[やること]:
- a) 下のヘルプデスク業務に関する文章では、「担当部署やベンダーなどへのエスカレーション」の今後の運用で「BPOサービス」を選ぶ割合は何%ですか?
- b) 下のヘルプデスク業務に関する文章の続きを書いてください。

[提示文]:
一方、「専門的、複雑なトラブル対応」や「蓄積された問い合わせ内容の分析に基づく業務改善提案」といった、担当者のレベルのバラつきという課題と結びつきやすそうな項目については、ヘルプデスクツールよりBPOサービスを理想の運用とする割合が高い。相変わらず社内担当者で運用するという企業が約半数を占める一方で、専門のBPOサービスに委託するほうが効果的であると考える企業も一定数あるようだ。
今回の調査ではヘルプデスク業務の運用について、ここまで紹介してきた「理想の運用」(理想)の他に、「現状の運用」(現状)と「今後実際に実施されることが想定される運用」(今後)についても尋ねた。
この「理想」「現状」「今後」を比較して差分を分析したところ、まず「現状」と「理想」の差分が大きかったのは「問い合わせの一次受け付け、内容の確認」や「PC操作などの案内など、簡単な問い合わせへの回答、解決」「問い合わせ内容の蓄積、情報管理」だった。
ヘルプデスク業務の課題として「大量の問い合わせへの対応」に多くの票が集まっているように、こうした業務は負担が大きく、かつヘルプデスクツールやBPOサービスによる置き換えが可能な領域と一定認識されているようだ。
「現状」と「今後」で大きな差が見られたのは、社内対応では「担当部署やベンダーなどへのエスカレーション」や「専門的、複雑なトラブル対応」「問い合わせの一次受け付け、内容の確認」で、こうした業務も社内対応からの転換が進むと見られる。特に「担当部署やベンダーなどへのエスカレーション」については、今後の運用で「ヘルプデスクツール」(7.7%)や「BPOサービス」(9.3%)を選択する割合が現状よりも2ポイント以上高まっていることから、利用が進む可能性が高い。
「理想」と「今後」については、差分が小さいほど理想の姿と今後の運用方法が近いと見られる。「専門的、複雑なトラブル対応」「担当部署やベンダーなどへのエスカレーション」の2項目については差分が小さいことが分かった。難易度が高く時間を要することからか、前述した通り今後の運用について自社担当者での対応を想定している企業が多く、理想の姿との間に大きなギャップは生じていない。

[一覧]:
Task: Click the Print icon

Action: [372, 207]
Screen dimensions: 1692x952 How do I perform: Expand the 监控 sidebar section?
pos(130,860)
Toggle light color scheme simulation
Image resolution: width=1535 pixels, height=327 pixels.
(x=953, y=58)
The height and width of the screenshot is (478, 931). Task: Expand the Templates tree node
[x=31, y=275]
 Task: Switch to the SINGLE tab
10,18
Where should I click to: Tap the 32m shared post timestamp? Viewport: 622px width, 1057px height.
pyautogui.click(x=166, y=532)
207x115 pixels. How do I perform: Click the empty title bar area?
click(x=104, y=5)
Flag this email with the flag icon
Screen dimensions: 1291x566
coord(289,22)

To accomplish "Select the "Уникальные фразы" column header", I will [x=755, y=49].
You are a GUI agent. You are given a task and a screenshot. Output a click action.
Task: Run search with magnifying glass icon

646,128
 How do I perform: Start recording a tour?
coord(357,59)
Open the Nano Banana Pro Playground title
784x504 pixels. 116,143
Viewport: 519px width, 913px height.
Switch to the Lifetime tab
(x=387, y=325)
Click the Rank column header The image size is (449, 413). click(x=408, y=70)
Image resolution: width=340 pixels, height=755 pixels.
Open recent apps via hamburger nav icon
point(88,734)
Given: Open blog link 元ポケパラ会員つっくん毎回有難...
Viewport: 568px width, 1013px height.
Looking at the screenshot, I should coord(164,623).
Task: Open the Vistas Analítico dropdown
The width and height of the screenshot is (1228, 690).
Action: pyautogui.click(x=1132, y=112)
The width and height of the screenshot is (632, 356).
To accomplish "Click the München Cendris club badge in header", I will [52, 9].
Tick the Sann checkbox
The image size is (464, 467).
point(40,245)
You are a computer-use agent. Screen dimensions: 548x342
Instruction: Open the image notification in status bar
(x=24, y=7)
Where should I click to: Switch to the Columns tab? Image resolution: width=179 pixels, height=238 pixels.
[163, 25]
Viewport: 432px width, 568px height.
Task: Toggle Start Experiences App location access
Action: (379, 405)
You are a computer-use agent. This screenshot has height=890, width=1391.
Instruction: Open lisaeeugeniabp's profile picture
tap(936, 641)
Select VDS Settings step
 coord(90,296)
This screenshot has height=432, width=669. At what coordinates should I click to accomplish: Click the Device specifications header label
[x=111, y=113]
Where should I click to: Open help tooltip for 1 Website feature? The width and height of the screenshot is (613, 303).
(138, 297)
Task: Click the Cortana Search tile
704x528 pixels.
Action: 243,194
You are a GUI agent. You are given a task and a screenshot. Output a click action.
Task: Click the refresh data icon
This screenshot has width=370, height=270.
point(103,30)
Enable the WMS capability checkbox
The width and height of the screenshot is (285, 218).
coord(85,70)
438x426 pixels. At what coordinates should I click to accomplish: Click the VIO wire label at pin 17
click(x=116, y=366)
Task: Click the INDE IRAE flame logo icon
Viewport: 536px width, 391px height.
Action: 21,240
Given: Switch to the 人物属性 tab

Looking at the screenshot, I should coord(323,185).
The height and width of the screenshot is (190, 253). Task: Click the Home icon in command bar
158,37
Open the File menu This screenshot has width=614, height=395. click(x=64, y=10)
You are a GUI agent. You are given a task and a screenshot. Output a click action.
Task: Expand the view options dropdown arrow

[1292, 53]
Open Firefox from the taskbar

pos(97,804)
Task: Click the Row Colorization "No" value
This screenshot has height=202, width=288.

[課題別の解答]:
- a) 9.3%です。

- b)
実際の運用の在り方について、社内対応者の割合が唯一半数を下回ったのが「問い合わせの一次受け付け、内容の確認」だ。業務負担が大きく、高度なノウハウが必要とされないこの項目から運用改善に取り組む企業が一定数ありそうだ。逆に言うと、他の項目については過半数が引き続き、自社担当者による運用を想定しており、ツールやBPOサービスでの対応が日本企業の主流になる将来はなかなか見えない。
ただし、従業員規模別に見ると、5001人以上の大企業だけは例外のようだ。5001人以上の大企業は今後の運用についてほぼ全ての項目について、ツールとBPOサービスを合わせた割合が、社内担当者を上回っている。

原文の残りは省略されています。